De aangifte tegen de COVIDCORONA-misdadigers is gecentreerd rondom Boris Johnson. De premier van Groot-Brittitannië. BoJo, zoals hij door de Engelsen meer gemeenzaam wordt aangeduid, geldt voor de steller van de aangifte als de incarnatie van het COVID-syndicaat. Deze bende van leiders van het werelddrama staat onder het opperbevel van BoJo die deswege command responsibility draagt voor het wereldwijde vaccinatieprogramma. Dat opgezet is om de middenstand of middenklasse onherroepelijk uit te roeien tot in haar genen. Ethic cleansing via de injectie- of klisteerspuit. Nu de bevelsstructuur van deze misdadige wereldwijde organisatie in deze aangifte genoegzaam is ontbolsterd, moet BoJo daarom door het Verenigd Koninkrijk terstond worden uitgeleverd aan dat Permanente Strafhof in de blonde duinen van de Van Alkemadelaan.

De Haagse Rechtsingangkamer bij de uitlevering van Moïse Bembe, regeringsleider van Cabinda

Dat schijnt voorshands het tussen-oogmerk te zijn van de aangevers. De Aanklager moet daarom op basis van het Statuut van dat Permanente Strafhof de overlevering aanvragen van de Britse premier. Dat is bewijstechnisch ook noodzakelijk. Heeft de Aanklager de leider van deze wereldwijde misdadige samenspanning van COVID-criminelen als opgeëiste persoon eenmaal in de internationale penitentiaire inrichting aan de Haagse Pompstationsweg, dan kan alvast door een rechter-commissaris van de pretrial-chamber een uitgebreid verhoor gestart worden van de premier als hoofdverdachte. Die kan dan de interne hiërarchie opgeven, haar werkmethodes, de namen van de boven- en onderbazen. De te bezigen vaccinatie-rondes, de voorziene opklimmende toxische werkingen van de steeds dichter op elkaar te stellen boosterprikken, de fysieke uitwerkingen binnen de te verdelgen groepen en de verslechtering van de immuniteitssystemen die deze patiënten – de aangevers bezigen hier deze aanduiding niet zonder ironische wrangheid – en de bijbehorende exponentiële oversterfte.

BoJo in het nauw

Want BoJo en de zijnen hebben dat alles al lang in kaart gebracht. Hier, bij deze overlevering – surrender, zo noemt het Statuut deze vorm van rechtshulp ten behoeve van de jurisdictie van het Strafhof – past immers een nog klemmender toepassing van het internationale vertrouwensbeginsel: de rule of non inquiry. De partijen die ook behoren tot de Assembly of States Parties van dat Hof hebben immers ingevolge Hoofdstuk IX van dat Statuut over de interstatelijke rechtshulp plechtig beloofd dat zij het Hof zullen zien als “emanation of their own national judiciary”.  Kijk maar naar artikel 87. Als een prolongatie van hun nationale rechterlijk apparaat. Daarom moeten zij aan de rechterlijke uitspraken van dat Hof dezelfde autoriteit toekennen als ze zouden erkennen jegens de gewijsden van hun eigen hoogste nationale rechters. Ze moeten daarom aanvaarden dat het Hof toereikende, gerechtvaardigde, rechtsmacht hééft, dat het een redelijke verdenking kan hardmaken, dat een sluitende bewijsredenering waarschijnlijk zal kunnen worden opgezet die een wettige overtuiging kan dragen, en dat er geen vervolgingsbeletselen kunnen zijn volgens het volkerenrecht. Daarom: éérst BoJo in de Scheveningse cel. En dan een grondig gerechtelijk vooronderzoek. Want BoJo mag geen enkele immuniteit inroepen. Ook niet als zittend premier.
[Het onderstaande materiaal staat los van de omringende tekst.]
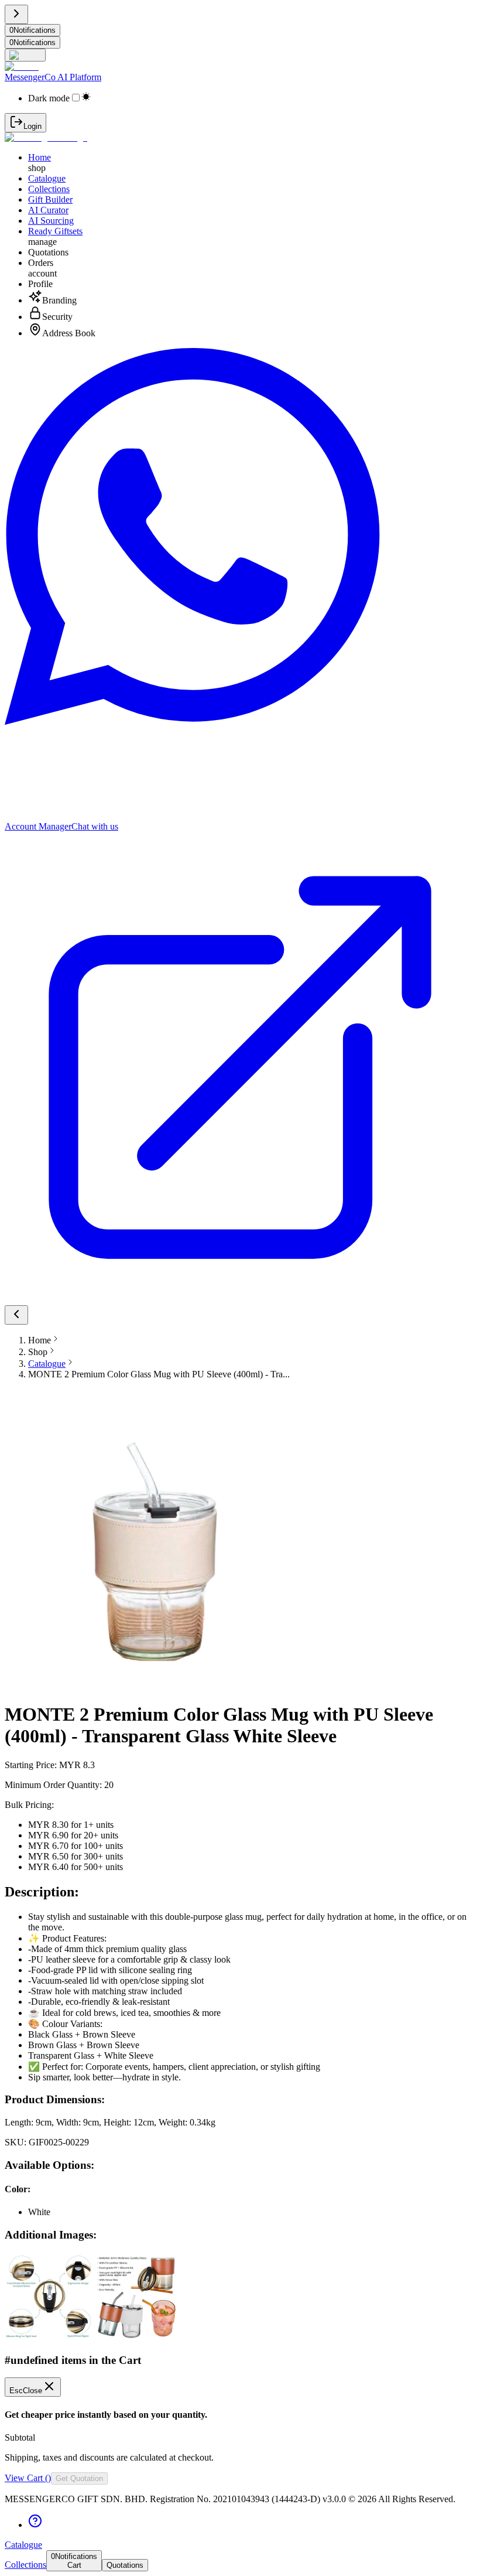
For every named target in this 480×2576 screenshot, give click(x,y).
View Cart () (28, 2478)
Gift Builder (50, 199)
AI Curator (48, 210)
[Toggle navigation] (16, 14)
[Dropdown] (25, 55)
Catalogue (47, 178)
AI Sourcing (51, 221)
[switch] (76, 97)
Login (32, 126)
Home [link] (39, 1340)
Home (39, 157)
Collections (49, 189)
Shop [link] (37, 1352)
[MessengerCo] (46, 137)
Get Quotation (79, 2478)
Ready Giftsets (55, 231)
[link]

Het Statuut eist immers de total irrelevance of immunities. Er bestaan uit dien hoofde geen exempties op de rechtsmacht van het hof. Die bestonden óók te Neurenberg immers niet? En die golden evenmin bij de uitleveringen van Milosevic, Karadzic en Mladic ten behoeve van de rechtsmacht van het Joegoslavië-tribunaal? Deze precedenten zijn dwingend. Dus: uitleveren, die BoJo. Zodat de vervollediging van de bewijsvoering kan volgen. Omdat BoJo heus wel gaat doorslaan in de Scheveningse cel. Dat deden de drie genoemde Servische politici immers uiteindelijk óók? Waarom dan hier een verschil gemaakt? De internationale kamer bij de rechtbank Den Haag, die altijd de rechtmatigheid van deze overleveringen heeft bewaakt, zal borgen dat BoJo niet wordt behandeld in strijd met humanitaire minima. Dat staat ook in de Nederlandse uitvoeringswetgeving van het Gastland. Er is immers een reasonable case tegen BoJo? De aangifte definieert die immers?